→ EXERCISE PROMPT: Write the lines of the listing below as a numbered list, from the line with "Click the unbaked Clippy cookie's left eye" up to and including the line with "Action: [18, 272]", skipping blank lines and leaving the pictures out.
**********
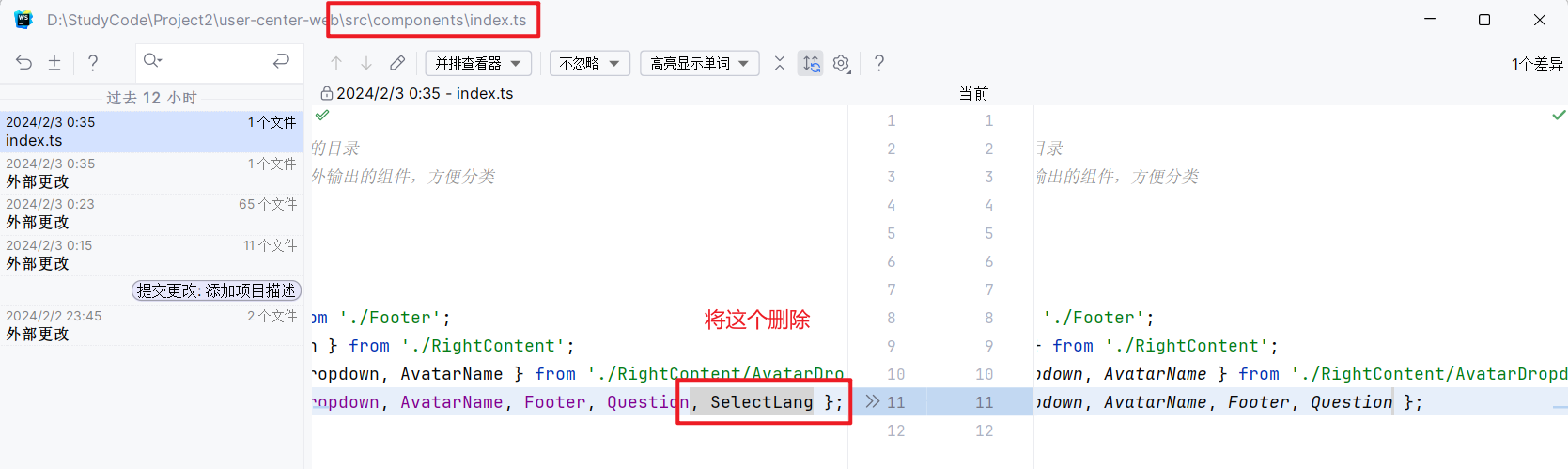
Task: Open the diff toolbar help question mark
Action: [879, 63]
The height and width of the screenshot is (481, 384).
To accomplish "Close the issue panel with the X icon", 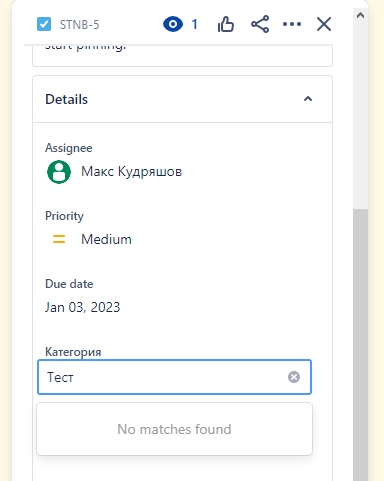I will click(324, 24).
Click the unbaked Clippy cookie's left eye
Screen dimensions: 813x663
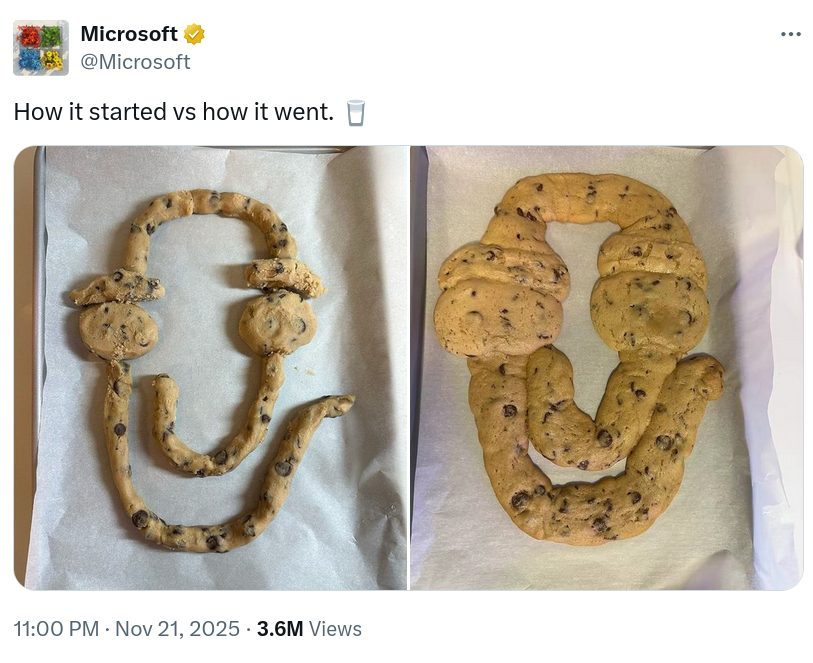118,328
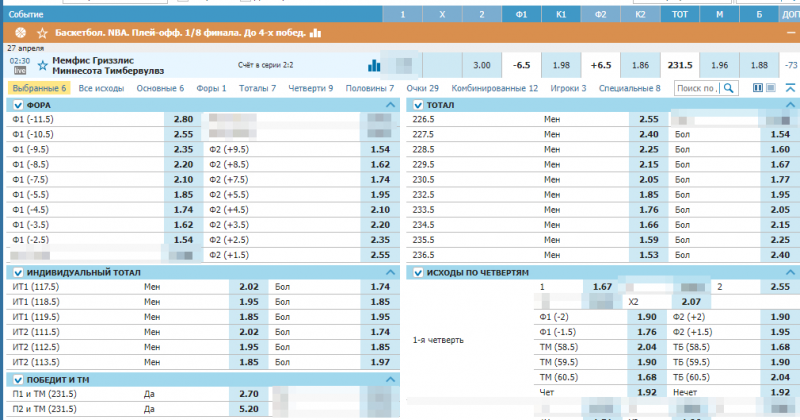Image resolution: width=800 pixels, height=420 pixels.
Task: Toggle the ИНДИВИДУАЛЬНЫЙ ТОТАЛ checkbox
Action: [18, 272]
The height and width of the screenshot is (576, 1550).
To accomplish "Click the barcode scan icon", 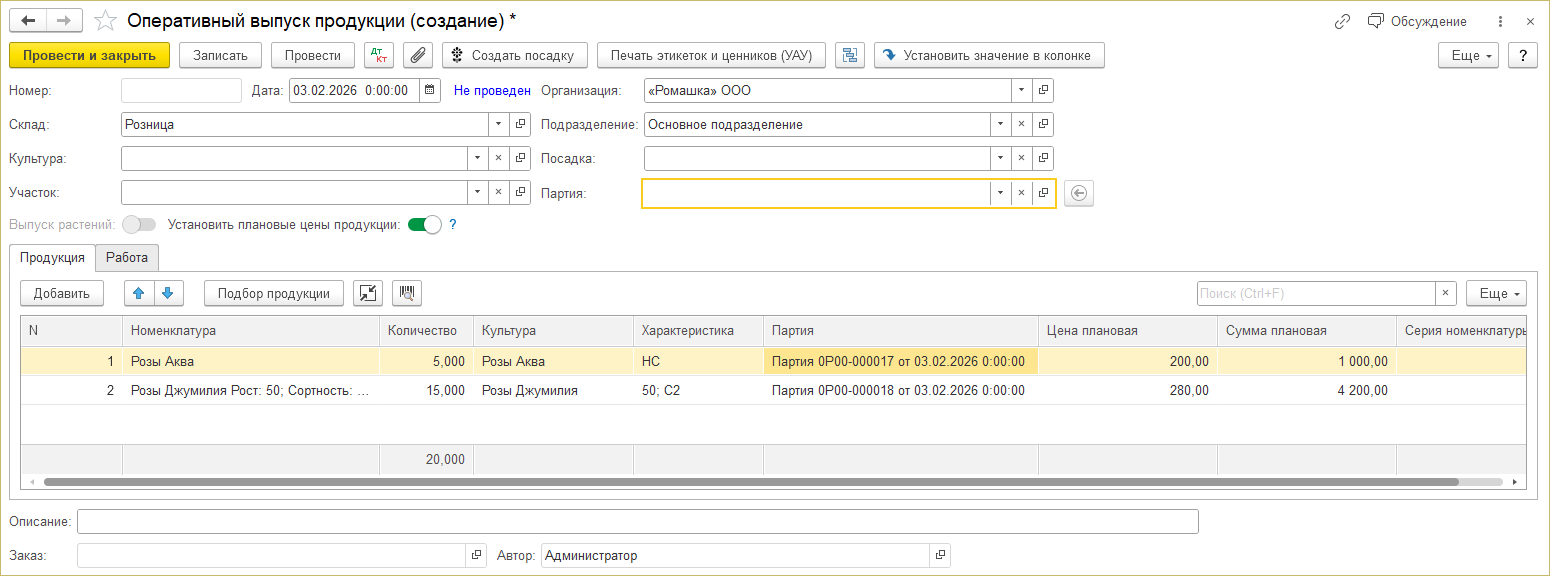I will (407, 293).
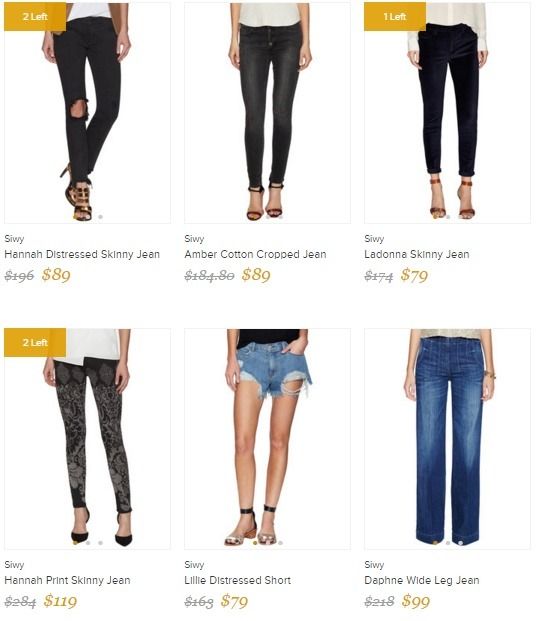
**********
→ OUTPUT:
1. Click the unbaked Clippy cookie's left eye
2. Screen dimensions: 813x663
3. 118,328
4. Image resolution: width=800 pixels, height=420 pixels.
5. Task: Toggle the ИНДИВИДУАЛЬНЫЙ ТОТАЛ checkbox
6. Action: [18, 272]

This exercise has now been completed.